Aim →
Reproduce the following text on KiCAD libraries and components word for word, from its first line to its last.

Text shown →
A "library" in KiCAD is currently just a single file that contains symbols.  The file can be anywhere you want.  Footprints are their own files that you put into a folder.  3D models are also their own files that you put into a folder.  If you stick the library file, and footprint / model folders into a parent folder, then you have a self-contained "complete" library that you can move around and / or use with all your designs.  Why multiple symbols are contained in a single file vs. footprints being their own files is probably just legacy.

 

Adding your own components is easy, and I recommend you make your own library to put your parts into rather than mixing them in with the stock libraries.

 

I have a github page for my KiCAD library with some instructions on setting up your own library: https://github.com/dnotq/dnotq_kicad_lib

 

Just substitute your own library name and environment variable with whatever you want for your own use.  Use FreeCAD and the KiCAD-StepUp plug-in to align a STEP model with a footprint.

 

Components are extremely easy in KiCAD (better than other EDA programs I have used).  There are three pieces to a complete component:

 

1. Symbol

2. Footprint

3. 3D model

 

The really nice thing about KiCAD is the symbols are completely separate from the footprints.  This is extremely helpful when you have the same part that is available in many footprints (microcontrollers and FPGAs fall into this category, as do SMD passives like caps and resistors).  You add symbols to your schematic and wire them up.  You then choose the specific footprint to use for each symbol.

 

KiCAD associates symbol pins to footprint pads/holes based on name.  So if your symbol has pins 1, 2, and 3, then those pins will associate with pads named 1, 2, and 3 on a footprint.  Symbol pin names, and footprint pad names do not have to be numeric.  For something like and FPGA, they are usually a alpha-numeric grid, like A1, A2, A3, etc..  As long as a symbol pin name matches a footprint pad name, they will be associated.

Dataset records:
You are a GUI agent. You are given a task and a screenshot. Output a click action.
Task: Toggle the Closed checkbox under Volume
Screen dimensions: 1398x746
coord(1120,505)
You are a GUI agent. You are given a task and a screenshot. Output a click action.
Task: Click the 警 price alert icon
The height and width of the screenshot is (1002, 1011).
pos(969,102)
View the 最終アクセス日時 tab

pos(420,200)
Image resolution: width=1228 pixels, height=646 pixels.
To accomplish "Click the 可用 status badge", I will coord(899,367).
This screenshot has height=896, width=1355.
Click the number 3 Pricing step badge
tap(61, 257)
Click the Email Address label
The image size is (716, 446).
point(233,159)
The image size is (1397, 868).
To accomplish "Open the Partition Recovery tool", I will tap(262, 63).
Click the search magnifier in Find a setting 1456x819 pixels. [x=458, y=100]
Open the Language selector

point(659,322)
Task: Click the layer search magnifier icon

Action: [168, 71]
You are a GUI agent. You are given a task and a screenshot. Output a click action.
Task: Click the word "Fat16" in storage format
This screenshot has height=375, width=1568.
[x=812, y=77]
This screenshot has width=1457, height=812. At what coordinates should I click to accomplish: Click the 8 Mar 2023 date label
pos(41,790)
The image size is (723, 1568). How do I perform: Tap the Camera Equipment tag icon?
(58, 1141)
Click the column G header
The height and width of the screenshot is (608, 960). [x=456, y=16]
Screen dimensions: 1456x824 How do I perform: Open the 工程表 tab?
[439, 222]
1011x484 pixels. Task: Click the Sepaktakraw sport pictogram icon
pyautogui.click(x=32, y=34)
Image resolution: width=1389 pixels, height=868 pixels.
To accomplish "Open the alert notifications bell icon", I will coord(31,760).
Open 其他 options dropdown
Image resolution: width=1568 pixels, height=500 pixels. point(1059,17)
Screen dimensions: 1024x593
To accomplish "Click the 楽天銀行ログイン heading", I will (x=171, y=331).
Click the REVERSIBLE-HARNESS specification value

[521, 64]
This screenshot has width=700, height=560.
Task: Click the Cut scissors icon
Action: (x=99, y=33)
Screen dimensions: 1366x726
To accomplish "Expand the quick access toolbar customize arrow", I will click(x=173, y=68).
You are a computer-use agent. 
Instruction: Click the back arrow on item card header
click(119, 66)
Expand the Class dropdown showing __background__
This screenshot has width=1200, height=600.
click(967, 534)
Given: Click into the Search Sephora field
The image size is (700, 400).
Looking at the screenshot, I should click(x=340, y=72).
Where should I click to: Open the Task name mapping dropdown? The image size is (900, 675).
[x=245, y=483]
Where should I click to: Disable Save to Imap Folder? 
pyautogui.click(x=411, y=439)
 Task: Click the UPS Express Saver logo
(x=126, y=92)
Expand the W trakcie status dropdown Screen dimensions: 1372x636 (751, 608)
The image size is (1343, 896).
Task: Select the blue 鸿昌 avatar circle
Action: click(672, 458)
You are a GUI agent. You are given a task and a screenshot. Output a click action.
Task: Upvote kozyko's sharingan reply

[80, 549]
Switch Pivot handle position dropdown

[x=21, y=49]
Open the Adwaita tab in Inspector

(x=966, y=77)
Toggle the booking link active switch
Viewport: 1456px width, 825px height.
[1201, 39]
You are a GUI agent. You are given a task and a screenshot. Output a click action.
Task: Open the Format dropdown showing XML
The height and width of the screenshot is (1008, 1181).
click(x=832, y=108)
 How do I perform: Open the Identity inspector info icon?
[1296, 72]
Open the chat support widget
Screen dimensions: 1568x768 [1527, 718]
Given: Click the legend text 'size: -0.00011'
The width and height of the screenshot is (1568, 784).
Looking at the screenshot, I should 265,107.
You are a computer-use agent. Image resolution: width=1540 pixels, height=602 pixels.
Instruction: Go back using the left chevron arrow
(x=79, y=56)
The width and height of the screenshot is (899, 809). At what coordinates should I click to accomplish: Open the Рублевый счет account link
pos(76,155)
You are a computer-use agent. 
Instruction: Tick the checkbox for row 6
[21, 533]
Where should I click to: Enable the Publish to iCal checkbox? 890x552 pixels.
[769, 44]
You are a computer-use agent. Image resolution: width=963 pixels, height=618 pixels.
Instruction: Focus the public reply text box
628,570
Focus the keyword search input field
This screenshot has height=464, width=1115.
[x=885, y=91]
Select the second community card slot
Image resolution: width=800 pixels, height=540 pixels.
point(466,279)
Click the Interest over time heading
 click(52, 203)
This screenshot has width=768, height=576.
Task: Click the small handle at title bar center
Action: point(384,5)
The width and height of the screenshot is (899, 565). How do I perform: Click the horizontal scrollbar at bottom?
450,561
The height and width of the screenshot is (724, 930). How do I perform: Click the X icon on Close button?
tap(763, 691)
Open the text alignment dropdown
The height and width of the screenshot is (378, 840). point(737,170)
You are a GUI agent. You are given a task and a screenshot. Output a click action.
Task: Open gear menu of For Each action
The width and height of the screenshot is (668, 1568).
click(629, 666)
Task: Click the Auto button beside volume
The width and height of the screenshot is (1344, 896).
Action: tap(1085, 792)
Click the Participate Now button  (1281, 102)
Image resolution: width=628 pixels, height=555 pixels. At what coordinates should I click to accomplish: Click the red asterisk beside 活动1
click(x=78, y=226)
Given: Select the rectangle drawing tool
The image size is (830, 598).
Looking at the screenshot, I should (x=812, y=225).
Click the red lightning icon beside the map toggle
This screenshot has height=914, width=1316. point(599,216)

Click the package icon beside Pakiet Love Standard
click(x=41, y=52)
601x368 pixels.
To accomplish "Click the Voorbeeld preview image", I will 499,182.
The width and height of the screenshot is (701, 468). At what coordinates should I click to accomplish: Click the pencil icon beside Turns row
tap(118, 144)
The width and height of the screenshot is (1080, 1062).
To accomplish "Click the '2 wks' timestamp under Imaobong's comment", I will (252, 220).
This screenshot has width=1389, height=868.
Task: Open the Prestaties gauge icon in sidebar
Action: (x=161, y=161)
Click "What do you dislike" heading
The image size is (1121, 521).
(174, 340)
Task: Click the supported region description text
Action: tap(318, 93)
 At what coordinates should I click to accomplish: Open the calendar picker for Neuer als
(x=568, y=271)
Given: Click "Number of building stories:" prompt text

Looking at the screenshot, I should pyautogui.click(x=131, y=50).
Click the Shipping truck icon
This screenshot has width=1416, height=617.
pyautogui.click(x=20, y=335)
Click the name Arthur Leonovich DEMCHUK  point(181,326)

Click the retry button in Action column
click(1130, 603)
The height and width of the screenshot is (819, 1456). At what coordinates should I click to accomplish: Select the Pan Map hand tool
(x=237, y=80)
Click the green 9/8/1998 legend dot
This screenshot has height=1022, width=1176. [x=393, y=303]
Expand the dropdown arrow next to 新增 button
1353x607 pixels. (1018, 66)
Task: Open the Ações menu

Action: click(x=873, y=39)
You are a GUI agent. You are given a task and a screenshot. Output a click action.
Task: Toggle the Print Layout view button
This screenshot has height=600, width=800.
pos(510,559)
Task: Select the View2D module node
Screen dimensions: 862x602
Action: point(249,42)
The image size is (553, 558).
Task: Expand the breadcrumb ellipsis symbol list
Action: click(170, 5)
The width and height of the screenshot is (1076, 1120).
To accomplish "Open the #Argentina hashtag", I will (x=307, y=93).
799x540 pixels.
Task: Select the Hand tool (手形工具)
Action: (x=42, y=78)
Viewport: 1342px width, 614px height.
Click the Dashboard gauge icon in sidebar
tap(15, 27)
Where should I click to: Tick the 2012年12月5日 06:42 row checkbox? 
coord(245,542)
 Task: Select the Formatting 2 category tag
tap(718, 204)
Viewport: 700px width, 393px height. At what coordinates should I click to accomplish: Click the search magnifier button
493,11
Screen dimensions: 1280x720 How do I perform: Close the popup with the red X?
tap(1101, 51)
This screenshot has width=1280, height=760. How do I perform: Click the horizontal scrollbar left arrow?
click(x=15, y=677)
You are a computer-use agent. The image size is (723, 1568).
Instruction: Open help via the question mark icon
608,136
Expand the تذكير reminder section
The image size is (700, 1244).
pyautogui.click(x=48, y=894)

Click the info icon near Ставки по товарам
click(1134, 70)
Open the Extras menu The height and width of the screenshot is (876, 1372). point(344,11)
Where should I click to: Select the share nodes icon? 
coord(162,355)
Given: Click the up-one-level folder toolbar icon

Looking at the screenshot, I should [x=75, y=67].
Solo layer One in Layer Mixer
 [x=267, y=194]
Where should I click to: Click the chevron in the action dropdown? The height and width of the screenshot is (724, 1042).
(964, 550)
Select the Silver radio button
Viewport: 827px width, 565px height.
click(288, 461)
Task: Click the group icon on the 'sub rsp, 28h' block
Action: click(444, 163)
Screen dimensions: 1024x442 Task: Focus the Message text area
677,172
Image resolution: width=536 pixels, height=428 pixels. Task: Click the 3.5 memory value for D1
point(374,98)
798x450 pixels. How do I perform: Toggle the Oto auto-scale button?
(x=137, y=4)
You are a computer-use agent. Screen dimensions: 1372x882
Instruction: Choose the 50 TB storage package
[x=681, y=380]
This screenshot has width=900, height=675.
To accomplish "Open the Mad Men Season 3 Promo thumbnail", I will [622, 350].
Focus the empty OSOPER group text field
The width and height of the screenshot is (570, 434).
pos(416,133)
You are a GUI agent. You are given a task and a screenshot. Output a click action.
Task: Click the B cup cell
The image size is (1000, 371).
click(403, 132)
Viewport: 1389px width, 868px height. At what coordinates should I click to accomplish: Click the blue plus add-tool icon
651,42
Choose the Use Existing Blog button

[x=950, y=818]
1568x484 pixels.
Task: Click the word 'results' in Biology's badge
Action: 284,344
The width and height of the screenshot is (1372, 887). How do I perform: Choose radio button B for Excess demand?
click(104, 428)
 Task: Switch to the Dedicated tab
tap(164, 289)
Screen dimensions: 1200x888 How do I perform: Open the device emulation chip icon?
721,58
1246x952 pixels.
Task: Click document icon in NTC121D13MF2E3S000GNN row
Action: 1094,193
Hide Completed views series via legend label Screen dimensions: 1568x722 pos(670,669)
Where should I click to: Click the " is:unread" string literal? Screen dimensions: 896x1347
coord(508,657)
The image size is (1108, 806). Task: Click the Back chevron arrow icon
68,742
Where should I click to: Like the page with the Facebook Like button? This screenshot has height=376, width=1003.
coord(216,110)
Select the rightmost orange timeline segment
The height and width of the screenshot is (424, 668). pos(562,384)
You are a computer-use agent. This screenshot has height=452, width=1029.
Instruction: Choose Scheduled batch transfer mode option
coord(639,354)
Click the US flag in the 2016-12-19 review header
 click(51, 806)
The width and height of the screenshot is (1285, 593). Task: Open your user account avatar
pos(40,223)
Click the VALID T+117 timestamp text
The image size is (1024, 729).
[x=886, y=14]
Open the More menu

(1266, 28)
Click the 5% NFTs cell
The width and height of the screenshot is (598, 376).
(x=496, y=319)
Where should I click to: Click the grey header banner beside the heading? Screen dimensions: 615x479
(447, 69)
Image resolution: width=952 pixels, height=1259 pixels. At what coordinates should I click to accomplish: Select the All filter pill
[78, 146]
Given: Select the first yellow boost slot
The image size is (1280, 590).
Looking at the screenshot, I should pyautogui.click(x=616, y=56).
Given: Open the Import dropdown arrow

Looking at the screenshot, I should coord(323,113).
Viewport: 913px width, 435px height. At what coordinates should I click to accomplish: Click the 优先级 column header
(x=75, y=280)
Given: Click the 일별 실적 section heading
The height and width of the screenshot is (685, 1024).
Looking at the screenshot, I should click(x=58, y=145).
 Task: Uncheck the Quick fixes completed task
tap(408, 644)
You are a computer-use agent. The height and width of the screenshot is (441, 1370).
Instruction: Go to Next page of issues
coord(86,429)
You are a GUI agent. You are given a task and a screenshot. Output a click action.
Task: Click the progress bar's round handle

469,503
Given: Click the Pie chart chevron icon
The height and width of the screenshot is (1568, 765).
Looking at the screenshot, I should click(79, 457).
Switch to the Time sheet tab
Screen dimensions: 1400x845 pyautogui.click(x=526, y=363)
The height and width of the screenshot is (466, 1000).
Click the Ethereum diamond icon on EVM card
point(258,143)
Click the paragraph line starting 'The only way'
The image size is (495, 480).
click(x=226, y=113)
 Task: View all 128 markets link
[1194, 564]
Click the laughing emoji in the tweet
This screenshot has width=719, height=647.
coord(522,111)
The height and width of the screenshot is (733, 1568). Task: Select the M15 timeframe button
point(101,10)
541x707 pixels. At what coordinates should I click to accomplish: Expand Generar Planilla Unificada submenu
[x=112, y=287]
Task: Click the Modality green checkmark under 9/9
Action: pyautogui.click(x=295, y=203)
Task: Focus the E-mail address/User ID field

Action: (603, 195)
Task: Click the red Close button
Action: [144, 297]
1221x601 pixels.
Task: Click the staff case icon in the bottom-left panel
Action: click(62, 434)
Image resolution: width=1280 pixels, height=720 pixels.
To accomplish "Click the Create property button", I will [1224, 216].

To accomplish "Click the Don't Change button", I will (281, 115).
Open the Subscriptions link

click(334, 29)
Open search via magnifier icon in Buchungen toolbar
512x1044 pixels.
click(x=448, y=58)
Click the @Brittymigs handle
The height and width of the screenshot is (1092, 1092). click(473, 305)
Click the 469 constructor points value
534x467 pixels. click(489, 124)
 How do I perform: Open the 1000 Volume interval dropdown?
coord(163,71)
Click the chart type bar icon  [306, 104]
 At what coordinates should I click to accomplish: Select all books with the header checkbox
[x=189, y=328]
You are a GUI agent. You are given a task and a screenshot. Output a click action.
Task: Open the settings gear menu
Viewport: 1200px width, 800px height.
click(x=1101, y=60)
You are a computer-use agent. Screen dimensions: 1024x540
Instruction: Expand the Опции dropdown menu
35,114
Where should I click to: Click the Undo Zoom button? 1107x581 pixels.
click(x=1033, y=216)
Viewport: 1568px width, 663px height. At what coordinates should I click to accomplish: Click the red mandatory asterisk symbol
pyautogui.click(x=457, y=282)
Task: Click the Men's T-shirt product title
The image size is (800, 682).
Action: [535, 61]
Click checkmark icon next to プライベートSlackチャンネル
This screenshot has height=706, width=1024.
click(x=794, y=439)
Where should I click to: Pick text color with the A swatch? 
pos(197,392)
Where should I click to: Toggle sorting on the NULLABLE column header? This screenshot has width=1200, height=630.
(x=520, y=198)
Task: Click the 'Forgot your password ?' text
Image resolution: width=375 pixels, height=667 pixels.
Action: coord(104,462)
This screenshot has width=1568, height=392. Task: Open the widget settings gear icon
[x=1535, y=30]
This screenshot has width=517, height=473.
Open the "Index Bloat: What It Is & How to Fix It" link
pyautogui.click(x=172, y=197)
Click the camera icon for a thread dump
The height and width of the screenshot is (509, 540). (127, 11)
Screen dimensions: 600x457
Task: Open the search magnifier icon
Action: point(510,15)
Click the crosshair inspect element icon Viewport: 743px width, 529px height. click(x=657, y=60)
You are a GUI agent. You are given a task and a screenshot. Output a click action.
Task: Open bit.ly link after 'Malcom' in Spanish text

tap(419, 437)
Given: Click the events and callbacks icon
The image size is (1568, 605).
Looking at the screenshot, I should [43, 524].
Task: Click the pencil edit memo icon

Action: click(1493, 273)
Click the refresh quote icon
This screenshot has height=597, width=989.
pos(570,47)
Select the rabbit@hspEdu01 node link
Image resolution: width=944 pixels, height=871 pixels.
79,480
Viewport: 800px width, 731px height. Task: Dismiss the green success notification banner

Reply →
A "library" in KiCAD is currently just a single file that contains symbols.  The file can be anywhere you want.  Footprints are their own files that you put into a folder.  3D models are also their own files that you put into a folder.  If you stick the library file, and footprint / model folders into a parent folder, then you have a self-contained "complete" library that you can move around and / or use with all your designs.  Why multiple symbols are contained in a single file vs. footprints being their own files is probably just legacy.

 

Adding your own components is easy, and I recommend you make your own library to put your parts into rather than mixing them in with the stock libraries.

 

I have a github page for my KiCAD library with some instructions on setting up your own library: https://github.com/dnotq/dnotq_kicad_lib

 

Just substitute your own library name and environment variable with whatever you want for your own use.  Use FreeCAD and the KiCAD-StepUp plug-in to align a STEP model with a footprint.

 

Components are extremely easy in KiCAD (better than other EDA programs I have used).  There are three pieces to a complete component:

 

1. Symbol

2. Footprint

3. 3D model

 

The really nice thing about KiCAD is the symbols are completely separate from the footprints.  This is extremely helpful when you have the same part that is available in many footprints (microcontrollers and FPGAs fall into this category, as do SMD passives like caps and resistors).  You add symbols to your schematic and wire them up.  You then choose the specific footprint to use for each symbol.

 

KiCAD associates symbol pins to footprint pads/holes based on name.  So if your symbol has pins 1, 2, and 3, then those pins will associate with pads named 1, 2, and 3 on a footprint.  Symbol pin names, and footprint pad names do not have to be numeric.  For something like and FPGA, they are usually a alpha-numeric grid, like A1, A2, A3, etc..  As long as a symbol pin name matches a footprint pad name, they will be associated.